Consent is another foundational ethical question. While forms present consent in binary terms of yes or no, in reality, consent is a constant negotiation: are people consenting to be photographed only once, for five minutes’ time, or for a whole day? Are they consenting to be photographed candidly, or only when they are aware of the camera? If they receive some bad
news and are distressed, do you still have consent to photograph?

Going further

There is no singular way of thinking about photography ethics. Research photographers find themselves having to make ethical decisions on the spot, taking into consideration many variables, including method, subject, context and intent. Rather than attempting to outline what is unequivocally right or wrong, there is greater value in familiarising researchers with the ethical arguments to enable them to think critically about how they use photography in their work.

References

Harper, D. (2002). ‘Talking about pictures: a case for photo elicitation’. Visual Studies 17(1): 13–26.

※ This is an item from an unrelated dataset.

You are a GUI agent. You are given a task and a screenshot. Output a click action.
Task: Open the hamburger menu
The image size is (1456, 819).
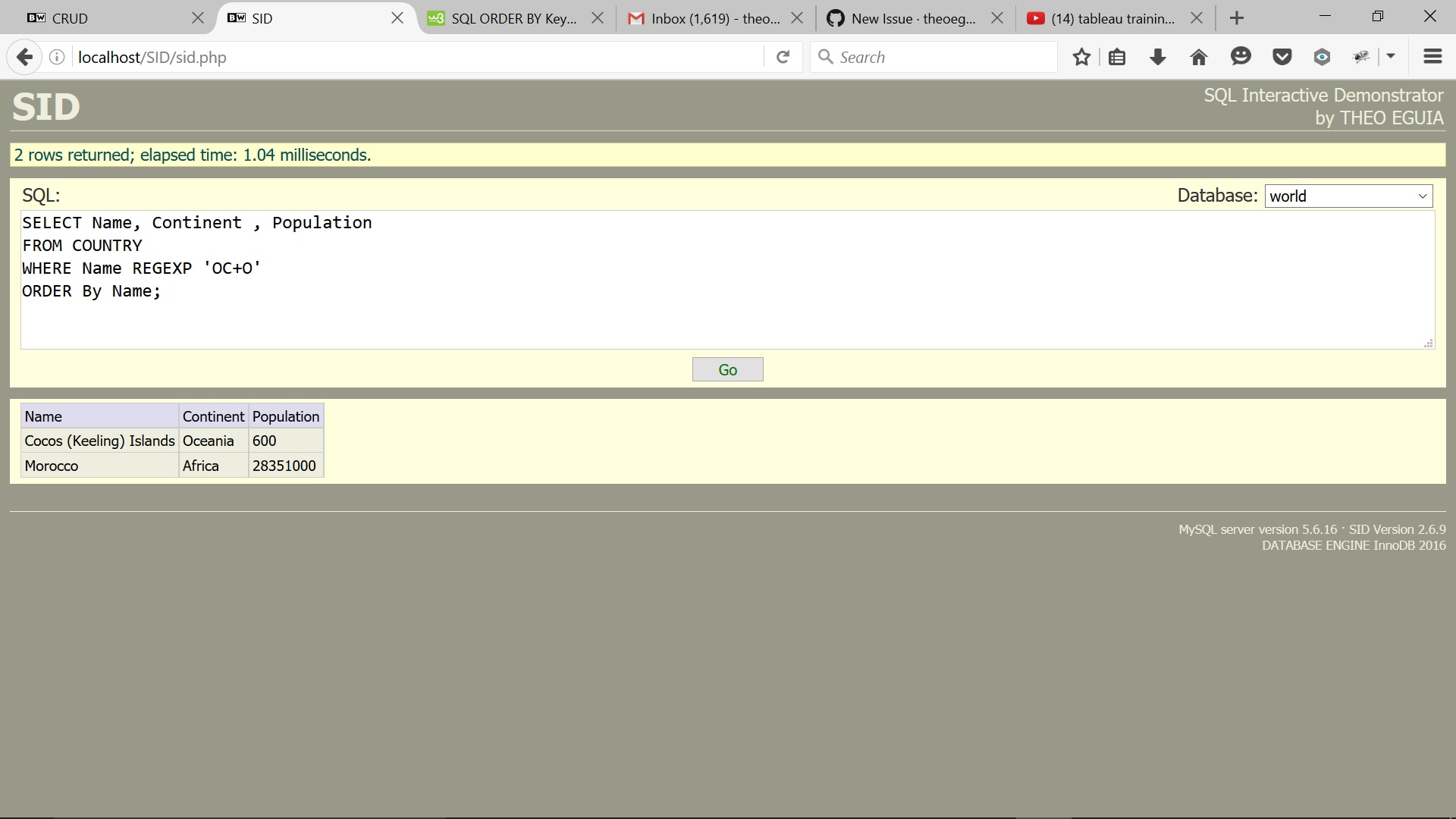(x=1432, y=57)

Heyman, S. (2015). ‘Photos, photos everywhere’. The New York Times.

Kharel, D. (2015). ‘Visual ethnography, thick description and cultural representation’. Dhaulagiri Journal of Sociology and Anthropology 9: 147–160.

Niskac, B. (2011). ‘Some thoughts on ethnographic fieldwork and photography’. Studia Ethnologica Croatica 23(1): 125–148.

Pauwels, L. (2015). Reframing visual social science: towards a more visual sociology and anthropology. Cambridge: Cambridge University Press.

This article originally was published in the magazine of the Social Research Association ‘Research Matters’, September 2017.